MS analysts question MGM China’s significant increase in royalty payments, biting into EBITDA
Analysts at Morgan Stanley say that MGM China’s recent royalty payment deal with its parent company MGM Resorts could reduce the Macau operator’s EBITDA by up to 7 percent compared to its previous estimates.

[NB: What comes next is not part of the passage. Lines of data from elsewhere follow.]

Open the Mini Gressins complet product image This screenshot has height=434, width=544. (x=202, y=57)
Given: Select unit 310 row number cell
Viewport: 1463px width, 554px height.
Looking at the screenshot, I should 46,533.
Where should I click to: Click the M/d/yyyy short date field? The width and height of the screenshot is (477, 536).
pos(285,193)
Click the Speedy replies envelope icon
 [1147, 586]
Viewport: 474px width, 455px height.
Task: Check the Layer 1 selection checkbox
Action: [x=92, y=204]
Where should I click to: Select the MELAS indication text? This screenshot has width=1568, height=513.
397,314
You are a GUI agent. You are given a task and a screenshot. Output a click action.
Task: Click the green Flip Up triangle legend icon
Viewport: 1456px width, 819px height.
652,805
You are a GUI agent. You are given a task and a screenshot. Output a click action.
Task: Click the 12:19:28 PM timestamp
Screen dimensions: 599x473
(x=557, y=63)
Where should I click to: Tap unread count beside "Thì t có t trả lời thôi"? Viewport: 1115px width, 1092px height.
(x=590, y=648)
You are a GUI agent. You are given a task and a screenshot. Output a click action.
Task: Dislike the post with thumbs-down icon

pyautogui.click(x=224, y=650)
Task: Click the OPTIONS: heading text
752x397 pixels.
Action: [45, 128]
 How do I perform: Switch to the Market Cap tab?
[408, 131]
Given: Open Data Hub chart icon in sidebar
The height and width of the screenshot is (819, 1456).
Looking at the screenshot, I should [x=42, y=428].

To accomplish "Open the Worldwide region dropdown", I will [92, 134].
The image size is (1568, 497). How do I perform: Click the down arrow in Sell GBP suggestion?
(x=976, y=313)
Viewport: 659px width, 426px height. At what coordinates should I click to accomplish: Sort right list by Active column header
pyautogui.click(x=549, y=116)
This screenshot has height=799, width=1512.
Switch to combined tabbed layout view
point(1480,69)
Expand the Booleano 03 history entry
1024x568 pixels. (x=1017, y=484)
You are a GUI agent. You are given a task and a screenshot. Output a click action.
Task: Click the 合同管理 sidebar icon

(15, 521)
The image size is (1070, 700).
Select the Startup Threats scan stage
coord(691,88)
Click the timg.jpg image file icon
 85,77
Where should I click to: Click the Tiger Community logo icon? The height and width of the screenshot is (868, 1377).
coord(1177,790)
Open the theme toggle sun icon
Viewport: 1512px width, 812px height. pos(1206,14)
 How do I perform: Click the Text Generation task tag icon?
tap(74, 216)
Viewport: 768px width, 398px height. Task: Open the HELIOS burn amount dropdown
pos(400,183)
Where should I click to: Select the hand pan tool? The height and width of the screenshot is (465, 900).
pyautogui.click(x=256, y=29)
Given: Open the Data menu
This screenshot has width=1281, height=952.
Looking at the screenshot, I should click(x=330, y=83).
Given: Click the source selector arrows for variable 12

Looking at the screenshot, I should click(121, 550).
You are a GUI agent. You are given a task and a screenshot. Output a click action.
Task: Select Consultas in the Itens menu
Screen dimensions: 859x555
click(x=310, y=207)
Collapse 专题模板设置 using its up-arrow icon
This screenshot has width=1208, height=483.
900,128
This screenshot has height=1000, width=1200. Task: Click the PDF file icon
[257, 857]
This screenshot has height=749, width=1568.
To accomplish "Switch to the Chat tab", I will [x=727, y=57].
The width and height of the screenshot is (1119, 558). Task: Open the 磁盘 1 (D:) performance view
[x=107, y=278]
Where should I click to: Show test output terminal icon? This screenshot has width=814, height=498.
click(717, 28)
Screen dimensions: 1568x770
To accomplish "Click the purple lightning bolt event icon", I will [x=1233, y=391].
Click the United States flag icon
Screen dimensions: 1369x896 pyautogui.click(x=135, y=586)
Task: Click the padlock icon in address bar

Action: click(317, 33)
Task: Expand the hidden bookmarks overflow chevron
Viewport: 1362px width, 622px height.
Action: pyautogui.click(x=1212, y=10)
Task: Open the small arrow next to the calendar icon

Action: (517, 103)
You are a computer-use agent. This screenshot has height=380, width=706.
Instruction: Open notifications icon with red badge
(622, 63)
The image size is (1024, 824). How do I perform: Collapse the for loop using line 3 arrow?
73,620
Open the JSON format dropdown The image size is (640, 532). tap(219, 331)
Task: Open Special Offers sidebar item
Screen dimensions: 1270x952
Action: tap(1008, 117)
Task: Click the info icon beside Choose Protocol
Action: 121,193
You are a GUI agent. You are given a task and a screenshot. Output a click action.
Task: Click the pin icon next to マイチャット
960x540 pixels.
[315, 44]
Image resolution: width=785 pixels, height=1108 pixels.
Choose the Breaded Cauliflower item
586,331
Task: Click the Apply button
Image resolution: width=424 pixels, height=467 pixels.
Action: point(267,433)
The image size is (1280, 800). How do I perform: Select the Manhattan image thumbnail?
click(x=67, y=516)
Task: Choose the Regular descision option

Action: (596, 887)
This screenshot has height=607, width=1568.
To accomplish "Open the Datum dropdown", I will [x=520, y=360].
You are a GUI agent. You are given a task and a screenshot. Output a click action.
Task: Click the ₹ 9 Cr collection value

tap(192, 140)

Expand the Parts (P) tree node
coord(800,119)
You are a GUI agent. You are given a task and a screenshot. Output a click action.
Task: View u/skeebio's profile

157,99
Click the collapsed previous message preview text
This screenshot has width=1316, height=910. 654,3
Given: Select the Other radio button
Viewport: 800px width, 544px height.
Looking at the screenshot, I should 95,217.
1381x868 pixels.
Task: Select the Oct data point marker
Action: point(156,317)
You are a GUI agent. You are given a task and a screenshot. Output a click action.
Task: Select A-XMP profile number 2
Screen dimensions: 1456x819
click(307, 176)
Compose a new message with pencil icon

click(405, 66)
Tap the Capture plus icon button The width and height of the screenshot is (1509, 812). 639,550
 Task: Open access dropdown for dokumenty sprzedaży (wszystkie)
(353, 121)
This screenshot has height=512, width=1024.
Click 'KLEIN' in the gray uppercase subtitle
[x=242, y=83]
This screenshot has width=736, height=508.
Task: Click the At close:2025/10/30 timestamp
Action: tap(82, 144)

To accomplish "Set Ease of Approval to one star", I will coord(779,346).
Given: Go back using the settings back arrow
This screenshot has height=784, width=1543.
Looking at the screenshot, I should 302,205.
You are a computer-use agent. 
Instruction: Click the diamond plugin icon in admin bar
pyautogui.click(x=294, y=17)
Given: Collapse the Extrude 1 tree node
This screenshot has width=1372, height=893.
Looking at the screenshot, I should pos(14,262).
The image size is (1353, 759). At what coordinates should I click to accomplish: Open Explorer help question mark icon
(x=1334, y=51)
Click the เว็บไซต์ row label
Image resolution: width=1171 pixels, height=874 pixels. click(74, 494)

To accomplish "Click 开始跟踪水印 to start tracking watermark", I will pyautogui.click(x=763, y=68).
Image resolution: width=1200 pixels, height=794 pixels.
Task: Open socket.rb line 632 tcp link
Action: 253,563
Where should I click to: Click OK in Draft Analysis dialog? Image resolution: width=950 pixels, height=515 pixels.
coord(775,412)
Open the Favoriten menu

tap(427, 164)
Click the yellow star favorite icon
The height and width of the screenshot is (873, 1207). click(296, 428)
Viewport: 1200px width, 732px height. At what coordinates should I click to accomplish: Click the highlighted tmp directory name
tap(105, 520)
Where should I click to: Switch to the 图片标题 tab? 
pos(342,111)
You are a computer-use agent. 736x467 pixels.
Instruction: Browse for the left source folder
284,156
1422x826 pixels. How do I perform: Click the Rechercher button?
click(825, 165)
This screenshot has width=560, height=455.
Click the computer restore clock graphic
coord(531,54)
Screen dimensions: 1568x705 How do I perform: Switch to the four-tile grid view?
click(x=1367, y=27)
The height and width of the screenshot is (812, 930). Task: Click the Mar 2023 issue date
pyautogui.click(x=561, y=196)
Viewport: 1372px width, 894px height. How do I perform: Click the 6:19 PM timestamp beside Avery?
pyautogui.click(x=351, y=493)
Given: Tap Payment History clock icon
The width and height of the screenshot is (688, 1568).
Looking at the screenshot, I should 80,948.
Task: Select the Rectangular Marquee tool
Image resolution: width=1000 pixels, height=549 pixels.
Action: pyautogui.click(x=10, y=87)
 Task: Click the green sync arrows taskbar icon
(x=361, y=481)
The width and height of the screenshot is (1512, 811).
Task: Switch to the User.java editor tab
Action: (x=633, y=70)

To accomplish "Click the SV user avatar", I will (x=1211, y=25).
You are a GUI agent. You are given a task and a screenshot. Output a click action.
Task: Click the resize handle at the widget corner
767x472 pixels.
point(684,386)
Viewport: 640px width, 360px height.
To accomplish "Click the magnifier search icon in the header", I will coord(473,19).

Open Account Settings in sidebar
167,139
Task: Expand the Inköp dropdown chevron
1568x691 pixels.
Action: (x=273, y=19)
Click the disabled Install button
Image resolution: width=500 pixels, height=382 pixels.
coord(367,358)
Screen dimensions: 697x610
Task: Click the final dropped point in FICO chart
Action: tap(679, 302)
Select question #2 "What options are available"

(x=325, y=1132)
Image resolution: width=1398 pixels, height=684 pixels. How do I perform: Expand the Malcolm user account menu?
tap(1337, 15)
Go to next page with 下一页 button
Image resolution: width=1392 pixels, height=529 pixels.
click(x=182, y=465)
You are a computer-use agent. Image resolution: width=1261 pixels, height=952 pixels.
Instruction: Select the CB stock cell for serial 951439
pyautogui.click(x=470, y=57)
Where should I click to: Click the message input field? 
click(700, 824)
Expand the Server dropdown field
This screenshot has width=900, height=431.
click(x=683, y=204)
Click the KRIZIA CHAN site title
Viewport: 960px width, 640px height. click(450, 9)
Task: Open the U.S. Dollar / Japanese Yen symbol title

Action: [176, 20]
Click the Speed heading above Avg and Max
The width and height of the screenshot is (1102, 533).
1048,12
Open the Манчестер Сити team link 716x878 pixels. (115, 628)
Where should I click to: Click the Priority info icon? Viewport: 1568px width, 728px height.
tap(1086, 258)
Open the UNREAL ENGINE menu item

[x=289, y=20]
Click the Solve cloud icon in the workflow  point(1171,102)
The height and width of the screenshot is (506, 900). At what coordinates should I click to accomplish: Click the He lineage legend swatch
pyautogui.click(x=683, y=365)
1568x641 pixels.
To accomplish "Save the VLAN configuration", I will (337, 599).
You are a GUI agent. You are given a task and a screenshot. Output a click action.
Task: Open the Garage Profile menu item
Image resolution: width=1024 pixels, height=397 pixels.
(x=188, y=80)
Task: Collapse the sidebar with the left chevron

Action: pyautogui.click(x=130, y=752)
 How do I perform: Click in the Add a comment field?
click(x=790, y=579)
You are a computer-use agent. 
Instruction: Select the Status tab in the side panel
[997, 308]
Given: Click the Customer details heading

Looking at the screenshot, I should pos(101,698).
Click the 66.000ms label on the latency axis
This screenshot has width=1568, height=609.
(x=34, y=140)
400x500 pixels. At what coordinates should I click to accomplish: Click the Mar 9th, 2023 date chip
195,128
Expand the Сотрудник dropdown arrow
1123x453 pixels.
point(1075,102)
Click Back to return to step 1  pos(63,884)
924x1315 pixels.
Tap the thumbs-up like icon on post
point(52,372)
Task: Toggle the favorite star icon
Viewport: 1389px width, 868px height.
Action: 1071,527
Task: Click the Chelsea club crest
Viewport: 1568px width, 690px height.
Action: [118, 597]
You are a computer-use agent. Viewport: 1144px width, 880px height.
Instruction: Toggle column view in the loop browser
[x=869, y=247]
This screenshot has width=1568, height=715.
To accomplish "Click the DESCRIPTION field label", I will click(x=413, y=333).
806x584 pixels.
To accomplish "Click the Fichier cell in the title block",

On December 23rd, MGM China agreed to a third renewed branding agreement that increased its monthly license fee from 1.75 percent of adjusted consolidated net monthly revenues to 3.5 percent, as well as prolonging the period of agreement from the previous three years to 20 years (contingent on receiving an extension or new gaming license when its current one expires in 2032).
 
In a research update, Morgan Stanley analysts Praveen Choudhary, Anson Lee and Stephen W Grambling highlighted that the shift means that ‘MGM China could see EBITDA decline 5 percent year-on-year’ as well as a margin compress of 250 basis points yearly.
 
The report, entitled ‘Royalty Leakage: A Concern’, also highlights how, since listing MGM China has paid 1.75 percent of net revenue, with Wynn Macau paying 3 percent of gross revenue and Sands China paying 1.5 percent of net revenue to their respective parent companies.
 
‘We do not see a reason for any company to raise payouts’, opine the analysts.
 
Looking to 2026, the analysts warn that MGM China, Wynn Macau and Melco ‘could see much lower corporate EBITDA margins’ if they were to pay a 3 percent or higher levy on net revenue for the licenses, ‘or roughly 12-15 percent of property EBITDA’. They highlight that ‘this leakage is much less’ for Galaxy and SJM – which both aren’t required licensing fees given that they don’t need to pay homage to parent companies, and Sands China – which pays out 5 percent of EBITDA. Melco started paying a fee of roughly 0.8 percent of revenue (2 percent of EBITDA) to parent Melco International in 4Q24.
 
The analysts estimate that corporate EBITDA for MGM China would equate to nearly $8.74 billion in 2025, falling to $8.31 billion in 2026. Given that the royalty payment increase comes into effect on January 1st, the royalty’s percentage of corporate EBITDA for MGM China rises from 6.9 percent in 2025 to 15.2 percent in 2026, up by 119.1 percent yearly.
 
The effect on Wynn Macau is significantly lower, with the 14.3 percent royalty percentage dropping to 14.1 percent, a reduction of 1.1 percent – based on corporate EBITDA of $7.17 billion in 2025 and $7.67 billion in 2026.
 
For Sands China, the comparison is even more apparent, with a 7.7 percent yearly reduction in the royalty’s percentage of corporate EBITDA between FY25 and FY26 – at 5.5 percent and 5 percent, respectively – based on corporate EBITDA of $2.16 billion in 2025 and and $2.37 billion in 2026.
 
Comparative disadvantage
 
While MGM China has placed an annual cap on the royalty payment, the 2026 figure has been set at $188.3 million, a stark increase from the $70.39 million paid for FY24 and the $56.46 paid in the first three quarters of 2025. And the annual caps are set to be adjusted yearly after 2026 based upon the ‘anticipated increase of the business volume of the Company’.
 
When justifying the increase, and the 20-year period of the agreement, MGM China noted that ‘the proposed increase in license fees is in line with market comparables’ and that it is ‘in the ordinary and usual course of business of the MGM China Group and on normal commercial terms, and that the terms are fair and reasonable and in the interests of the Company and the Shareholders as a whole’.
 
MGM Resorts itself is set to receive some 66.6 percent of the license fee directly.
 
But aside from MGM China’s current two properties in Macau, the agreement also covers ‘the marketing and operation of the MGM China Group’s casino, resort, and hospitality businesses at any legally permissible location within the Territory’. According to the December 23rd filing, the ‘Territory’ encompasses all of mainland China, Macau, Hong Kong and Taiwan, meaning that any MGM-branded property, regardless of whether it has a gaming aspect, would be covered by the new agreement.
 
The royalty payment change has caused the Morgan Stanley analysts to downgrade MGM China to Equal Weight (EW), due to estimated declines in EBITDA and margin, noting that ‘relative to this, other players should see EBITDA growth in 2026’. They further that ‘MGM China has gained market share consistently in the past three years, but may have peaked’.
 
Comparatively, Galaxy was upgraded to Over Weight (OW), given zero royalty payments required, it being ‘the only company in Macau with a net cash position’, and ‘significant upcoming capacity additions’- namely Phase 4 which adds 1,500 suites.
 
Overall, the analysts indicate that they ‘remain constructive on Macau, driven by double-digit GGR growth’. But they warn that ‘stocks are driven by market share trends, and we may be different from consensus on some’.
 
Preferences are for Galaxy and Sands China ‘over MGM and Wynn’, while SJM remains Under Weight (UW).